* Study text
☆ ☆ ☆ ☆ ☆ ☆ ☆
A new study published in the journal Science found there’s not a single gene that determines human sexuality but several genes that contribute to whether someone is LGBT or not.
The study, the largest ever to explore the connection between genetic makeup and sexual orientation, involved over 470,000 participants from Sweden, the US, and the UK.
DNA data was accessed from the UK Biobank study and from 23andMe, a private genetics company. 26,000 participants reported at least one same-sex sexual encounter.
Researchers found a strong connection between homosexuality and five autosomal loci (areas of DNA not on sex chromosomes).
The researchers acknowledged that the presence of the genes does not in itself determine someone’s sexual orientation.
But, the scientists found that a range of 8% to 25% of the variance in sexuality could be explained by the genes.
Some of the genes were more impactful on men, some on women, and some on both.
And so, the authors wrote in the study, “Same-sex sexual behavior is influenced by not one or a few genes but many.”
Eric Vilain, director of the Center for Genetic Medicine Research at Children’s National Health System, said that the study could have been more specific had the scientists focused on only gay and bi people instead of just asking if people have ever had a same-sex sexual experience and lumping them all together.
Vilain added that the study should be replicated with more diverse participants.
Interestingly, media outlets have spun the study in several ways.
For instance, the headline in Science read, “There’s no evidence that a ‘gay gene’ exists.”
Over at Bloomberg, they wrote, “Science Hasn’t Found A ‘Gay’ Gene – So What?” That seems vague to me.
But the New York Times headlined more accurately, “Many Genes Influence Same-Sex Sexuality, Not a Single ‘Gay Gene.’”
And the Washington Post – “There’s no one ‘gay gene,’ but genetics are linked to same-sex behavior,” new study says.”
Considering how many – MANY – people read headlines and think they read ‘the news,’ you can see how a few words make a big difference.
☆ ☆ ☆ ☆ ☆ ☆ ☆
* Stored data
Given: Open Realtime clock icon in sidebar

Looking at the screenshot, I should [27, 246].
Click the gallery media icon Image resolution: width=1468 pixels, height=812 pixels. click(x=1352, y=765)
☆ ☆ ☆ ☆ ☆ ☆ ☆
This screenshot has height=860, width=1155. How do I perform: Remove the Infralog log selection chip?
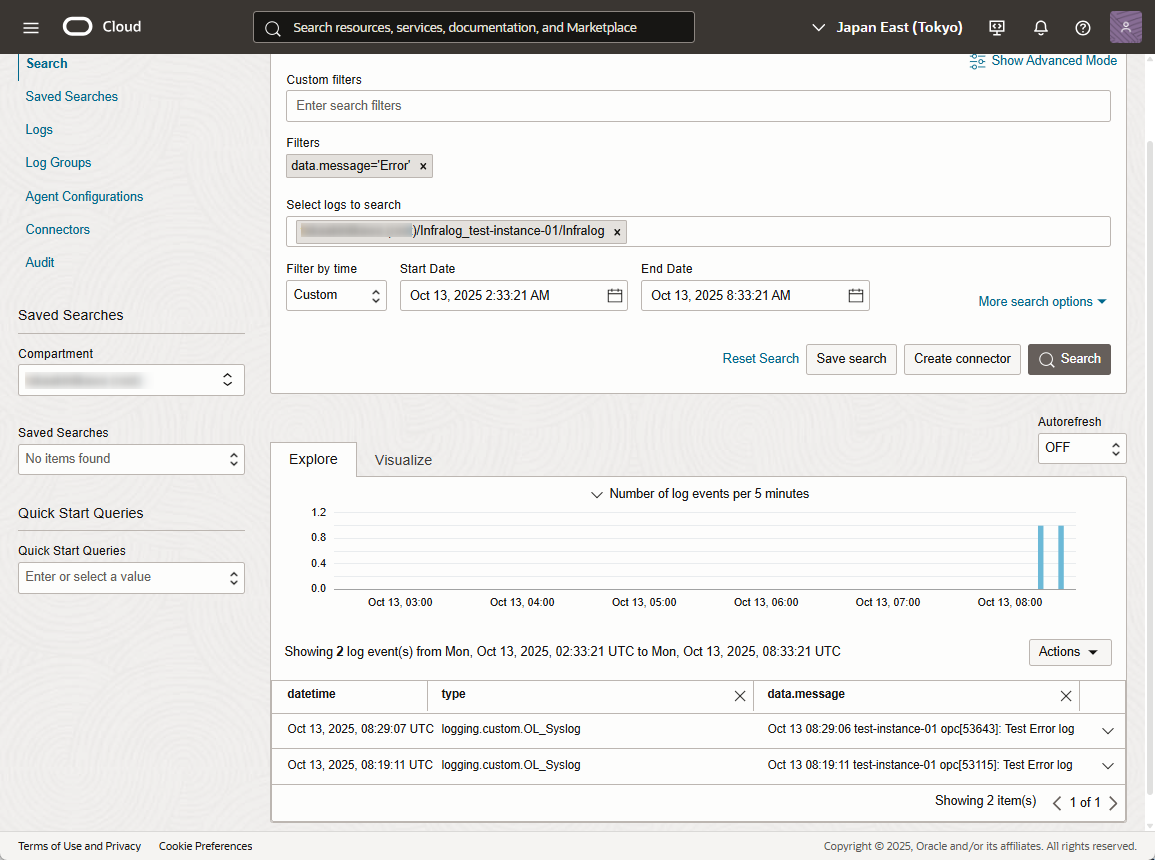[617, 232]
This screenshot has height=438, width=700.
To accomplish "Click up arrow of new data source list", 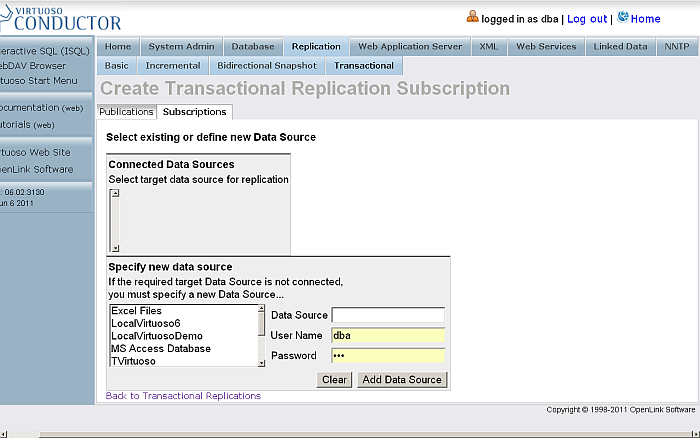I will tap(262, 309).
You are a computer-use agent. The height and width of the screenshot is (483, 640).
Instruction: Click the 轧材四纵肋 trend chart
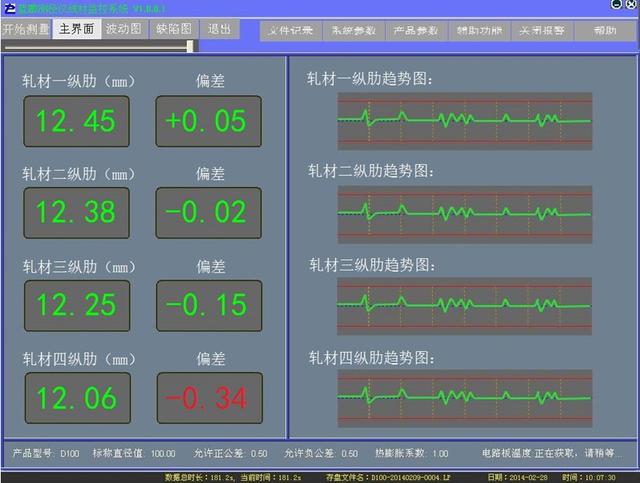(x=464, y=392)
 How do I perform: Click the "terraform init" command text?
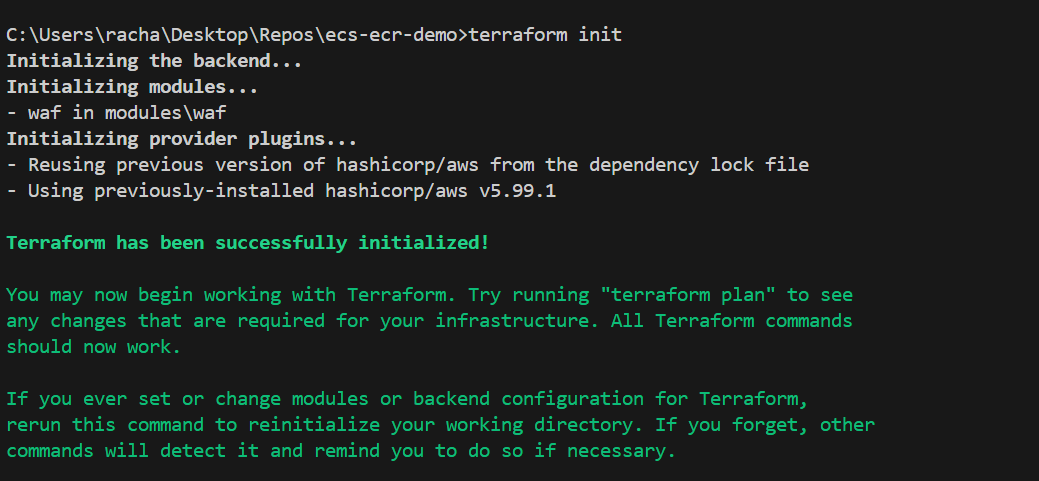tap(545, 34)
☆ ☆ ☆ ☆ ☆ ☆ ☆
* To do
(1) From the article on the genetics of sexual orientation, list every media outlet whose headline about the study is quoted.
(2) Answer these from the article on the genetics of sexual orientation:
(a) How many participants did the study involve?
(b) What range of the variance in sexuality could the genes explain?
(c) According to Vilain, with what kind of participants should the study be replicated?
(3) Retype the article on the genetics of sexual orientation starting with "Researchers found a" and going on through "by the genes.".

* Answers to the tasks
(1) Science, Bloomberg, the New York Times, the Washington Post

(2)
(a) Over 470,000
(b) 8% to 25%
(c) More diverse participants

(3)
Researchers found a strong connection between homosexuality and five autosomal loci (areas of DNA not on sex chromosomes).
The researchers acknowledged that the presence of the genes does not in itself determine someone’s sexual orientation.
But, the scientists found that a range of 8% to 25% of the variance in sexuality could be explained by the genes.